RECORDS
┄┄┄┄┄┄

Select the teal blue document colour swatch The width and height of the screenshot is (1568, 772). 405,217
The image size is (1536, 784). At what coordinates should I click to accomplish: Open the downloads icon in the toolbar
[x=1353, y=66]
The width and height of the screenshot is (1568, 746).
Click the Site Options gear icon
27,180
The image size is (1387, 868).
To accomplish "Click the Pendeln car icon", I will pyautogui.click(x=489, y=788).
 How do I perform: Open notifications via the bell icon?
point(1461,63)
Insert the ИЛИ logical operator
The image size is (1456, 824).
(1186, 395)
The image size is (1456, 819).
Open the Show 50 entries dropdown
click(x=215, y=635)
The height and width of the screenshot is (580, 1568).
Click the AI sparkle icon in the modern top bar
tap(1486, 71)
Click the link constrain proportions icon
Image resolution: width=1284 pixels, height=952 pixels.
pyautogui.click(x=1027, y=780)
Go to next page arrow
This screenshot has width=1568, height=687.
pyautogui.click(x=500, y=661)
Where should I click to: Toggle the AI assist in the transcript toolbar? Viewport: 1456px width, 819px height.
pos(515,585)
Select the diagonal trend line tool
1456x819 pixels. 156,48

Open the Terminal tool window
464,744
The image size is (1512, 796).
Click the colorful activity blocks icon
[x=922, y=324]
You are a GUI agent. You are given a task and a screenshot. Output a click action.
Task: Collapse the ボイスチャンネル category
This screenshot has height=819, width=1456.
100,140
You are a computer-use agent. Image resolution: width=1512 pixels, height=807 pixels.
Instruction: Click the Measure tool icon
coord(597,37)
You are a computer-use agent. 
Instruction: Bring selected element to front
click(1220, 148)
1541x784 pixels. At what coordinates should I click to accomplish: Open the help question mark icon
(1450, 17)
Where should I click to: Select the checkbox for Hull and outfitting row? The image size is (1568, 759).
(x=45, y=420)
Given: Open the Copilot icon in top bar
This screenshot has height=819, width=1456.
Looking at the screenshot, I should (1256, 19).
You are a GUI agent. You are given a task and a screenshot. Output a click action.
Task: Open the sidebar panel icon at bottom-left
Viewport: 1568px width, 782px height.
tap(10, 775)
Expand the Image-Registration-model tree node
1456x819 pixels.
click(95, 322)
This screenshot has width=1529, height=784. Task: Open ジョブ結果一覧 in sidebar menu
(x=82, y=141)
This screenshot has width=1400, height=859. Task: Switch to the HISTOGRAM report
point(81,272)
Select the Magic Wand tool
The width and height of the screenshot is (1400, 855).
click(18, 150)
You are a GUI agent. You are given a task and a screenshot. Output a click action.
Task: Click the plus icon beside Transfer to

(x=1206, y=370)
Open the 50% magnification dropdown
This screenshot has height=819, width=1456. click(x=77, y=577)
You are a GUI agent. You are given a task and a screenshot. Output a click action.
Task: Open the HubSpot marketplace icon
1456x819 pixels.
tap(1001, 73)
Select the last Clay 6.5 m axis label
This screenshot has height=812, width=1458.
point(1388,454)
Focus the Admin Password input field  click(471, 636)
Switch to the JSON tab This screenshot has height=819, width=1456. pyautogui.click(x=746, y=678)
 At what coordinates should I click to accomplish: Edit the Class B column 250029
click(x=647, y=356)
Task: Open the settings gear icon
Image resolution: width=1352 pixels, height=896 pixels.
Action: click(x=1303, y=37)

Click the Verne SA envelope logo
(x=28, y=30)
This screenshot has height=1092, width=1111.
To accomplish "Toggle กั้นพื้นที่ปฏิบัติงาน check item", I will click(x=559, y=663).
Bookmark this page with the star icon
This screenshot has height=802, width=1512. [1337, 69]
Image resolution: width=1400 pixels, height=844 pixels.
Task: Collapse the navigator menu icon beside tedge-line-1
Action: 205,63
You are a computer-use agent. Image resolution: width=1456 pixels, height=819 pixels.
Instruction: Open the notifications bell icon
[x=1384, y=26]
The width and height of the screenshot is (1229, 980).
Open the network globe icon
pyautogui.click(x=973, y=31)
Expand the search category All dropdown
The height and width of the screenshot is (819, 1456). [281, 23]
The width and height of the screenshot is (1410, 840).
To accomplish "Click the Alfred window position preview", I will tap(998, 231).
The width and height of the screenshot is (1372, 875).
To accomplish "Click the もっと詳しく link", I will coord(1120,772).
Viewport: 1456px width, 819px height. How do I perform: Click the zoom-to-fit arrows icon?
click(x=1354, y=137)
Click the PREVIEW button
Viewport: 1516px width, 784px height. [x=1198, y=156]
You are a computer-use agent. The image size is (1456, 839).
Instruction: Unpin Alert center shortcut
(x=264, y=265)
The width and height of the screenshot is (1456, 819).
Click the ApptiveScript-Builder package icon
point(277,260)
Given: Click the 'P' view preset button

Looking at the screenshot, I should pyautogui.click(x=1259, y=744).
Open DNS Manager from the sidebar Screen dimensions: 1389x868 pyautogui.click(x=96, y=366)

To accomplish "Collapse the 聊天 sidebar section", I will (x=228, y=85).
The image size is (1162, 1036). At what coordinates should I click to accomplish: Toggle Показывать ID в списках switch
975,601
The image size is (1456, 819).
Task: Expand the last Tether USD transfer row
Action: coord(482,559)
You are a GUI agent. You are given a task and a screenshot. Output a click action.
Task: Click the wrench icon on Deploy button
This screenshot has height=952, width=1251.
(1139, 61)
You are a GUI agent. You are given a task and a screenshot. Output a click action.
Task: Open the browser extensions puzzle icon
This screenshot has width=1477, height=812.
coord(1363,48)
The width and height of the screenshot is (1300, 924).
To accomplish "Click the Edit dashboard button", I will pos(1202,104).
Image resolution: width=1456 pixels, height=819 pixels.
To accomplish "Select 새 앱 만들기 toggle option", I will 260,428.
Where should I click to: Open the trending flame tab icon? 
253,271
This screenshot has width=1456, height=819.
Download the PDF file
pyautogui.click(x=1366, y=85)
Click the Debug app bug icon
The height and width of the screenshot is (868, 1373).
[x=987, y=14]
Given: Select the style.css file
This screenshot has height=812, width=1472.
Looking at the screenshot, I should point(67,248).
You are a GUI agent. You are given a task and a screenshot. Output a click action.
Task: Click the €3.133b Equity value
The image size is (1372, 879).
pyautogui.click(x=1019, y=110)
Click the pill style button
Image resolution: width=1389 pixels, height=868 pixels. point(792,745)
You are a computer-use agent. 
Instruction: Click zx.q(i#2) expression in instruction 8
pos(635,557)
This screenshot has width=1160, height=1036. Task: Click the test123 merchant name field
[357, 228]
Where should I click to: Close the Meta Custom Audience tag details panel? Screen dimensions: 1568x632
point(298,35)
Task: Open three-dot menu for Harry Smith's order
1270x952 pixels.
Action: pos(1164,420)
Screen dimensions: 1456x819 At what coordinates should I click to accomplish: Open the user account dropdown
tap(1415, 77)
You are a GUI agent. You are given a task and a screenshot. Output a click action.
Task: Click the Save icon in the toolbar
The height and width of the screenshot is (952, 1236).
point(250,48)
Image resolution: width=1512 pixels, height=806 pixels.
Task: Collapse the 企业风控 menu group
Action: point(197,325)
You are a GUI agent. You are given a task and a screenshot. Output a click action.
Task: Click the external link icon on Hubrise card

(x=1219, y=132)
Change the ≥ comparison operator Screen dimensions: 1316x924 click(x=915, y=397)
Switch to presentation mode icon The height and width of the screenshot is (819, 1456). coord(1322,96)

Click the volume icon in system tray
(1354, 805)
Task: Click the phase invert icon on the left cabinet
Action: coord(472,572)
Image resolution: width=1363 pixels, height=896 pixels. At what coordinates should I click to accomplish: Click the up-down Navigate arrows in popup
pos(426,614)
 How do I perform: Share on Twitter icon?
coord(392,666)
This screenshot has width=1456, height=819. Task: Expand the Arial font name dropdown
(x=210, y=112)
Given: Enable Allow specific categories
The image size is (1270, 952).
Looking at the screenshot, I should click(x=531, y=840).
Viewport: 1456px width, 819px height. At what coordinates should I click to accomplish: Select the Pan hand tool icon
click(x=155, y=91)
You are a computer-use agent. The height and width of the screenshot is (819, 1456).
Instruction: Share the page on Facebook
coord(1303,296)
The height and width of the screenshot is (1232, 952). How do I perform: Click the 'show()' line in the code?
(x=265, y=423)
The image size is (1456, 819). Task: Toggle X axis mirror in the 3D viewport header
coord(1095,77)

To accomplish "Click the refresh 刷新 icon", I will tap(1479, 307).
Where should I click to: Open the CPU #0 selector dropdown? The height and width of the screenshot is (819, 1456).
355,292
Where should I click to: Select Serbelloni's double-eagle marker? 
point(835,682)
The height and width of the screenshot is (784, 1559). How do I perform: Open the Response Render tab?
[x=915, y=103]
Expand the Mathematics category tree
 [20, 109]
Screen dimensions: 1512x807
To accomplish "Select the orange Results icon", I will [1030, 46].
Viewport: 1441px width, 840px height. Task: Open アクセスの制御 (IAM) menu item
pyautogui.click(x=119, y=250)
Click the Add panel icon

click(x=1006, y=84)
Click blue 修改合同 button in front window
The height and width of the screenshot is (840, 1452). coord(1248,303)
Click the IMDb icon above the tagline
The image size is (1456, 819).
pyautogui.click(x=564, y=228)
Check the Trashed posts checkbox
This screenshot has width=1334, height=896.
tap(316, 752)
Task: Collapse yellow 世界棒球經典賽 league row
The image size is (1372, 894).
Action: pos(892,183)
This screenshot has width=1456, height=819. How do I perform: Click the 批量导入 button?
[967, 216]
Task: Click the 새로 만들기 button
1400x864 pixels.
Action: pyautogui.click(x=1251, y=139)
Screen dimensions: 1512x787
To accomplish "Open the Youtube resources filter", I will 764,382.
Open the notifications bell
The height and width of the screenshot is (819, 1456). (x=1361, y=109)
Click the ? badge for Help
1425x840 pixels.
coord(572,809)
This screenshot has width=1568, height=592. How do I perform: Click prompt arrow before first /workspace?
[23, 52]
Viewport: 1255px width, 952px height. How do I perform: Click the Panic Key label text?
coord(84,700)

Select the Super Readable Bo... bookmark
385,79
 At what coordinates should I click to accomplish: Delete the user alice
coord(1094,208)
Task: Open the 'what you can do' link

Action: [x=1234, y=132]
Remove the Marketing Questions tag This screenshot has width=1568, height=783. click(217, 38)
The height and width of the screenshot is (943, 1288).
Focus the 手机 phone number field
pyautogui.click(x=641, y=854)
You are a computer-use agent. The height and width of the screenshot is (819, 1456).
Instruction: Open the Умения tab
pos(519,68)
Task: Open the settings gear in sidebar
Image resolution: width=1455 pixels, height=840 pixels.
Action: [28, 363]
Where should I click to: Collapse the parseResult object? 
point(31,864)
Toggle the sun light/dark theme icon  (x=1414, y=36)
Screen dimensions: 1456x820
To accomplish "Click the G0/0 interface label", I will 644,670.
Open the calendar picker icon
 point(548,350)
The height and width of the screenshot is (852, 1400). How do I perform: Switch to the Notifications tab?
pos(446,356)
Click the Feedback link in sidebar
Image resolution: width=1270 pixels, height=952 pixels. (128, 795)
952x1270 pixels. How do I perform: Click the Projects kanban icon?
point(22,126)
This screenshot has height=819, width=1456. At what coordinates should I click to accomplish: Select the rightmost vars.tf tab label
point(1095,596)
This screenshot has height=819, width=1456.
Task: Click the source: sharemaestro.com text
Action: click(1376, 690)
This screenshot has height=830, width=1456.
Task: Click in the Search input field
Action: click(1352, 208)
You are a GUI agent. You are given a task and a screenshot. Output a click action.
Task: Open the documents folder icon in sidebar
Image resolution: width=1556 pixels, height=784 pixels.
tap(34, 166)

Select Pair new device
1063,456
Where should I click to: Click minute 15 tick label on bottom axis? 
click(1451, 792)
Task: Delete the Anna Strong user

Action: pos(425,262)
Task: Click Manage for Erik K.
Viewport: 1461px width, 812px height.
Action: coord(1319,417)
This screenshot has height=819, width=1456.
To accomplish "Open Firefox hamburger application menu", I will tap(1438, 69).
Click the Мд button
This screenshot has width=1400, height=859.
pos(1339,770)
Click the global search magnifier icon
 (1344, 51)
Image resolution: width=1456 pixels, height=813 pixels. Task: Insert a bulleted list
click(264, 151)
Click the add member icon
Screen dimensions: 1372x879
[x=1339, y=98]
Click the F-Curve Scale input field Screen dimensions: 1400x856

┄┄┄┄┄┄

TASK ITEM
Output all lines from the beginning of the data up to the line holding "The width and height of the screenshot is (1568, 746).", that line included, exactly as written.

SOLUTION FOR THIS PROBLEM
Select the teal blue document colour swatch The width and height of the screenshot is (1568, 772). 405,217
The image size is (1536, 784). At what coordinates should I click to accomplish: Open the downloads icon in the toolbar
[x=1353, y=66]
The width and height of the screenshot is (1568, 746).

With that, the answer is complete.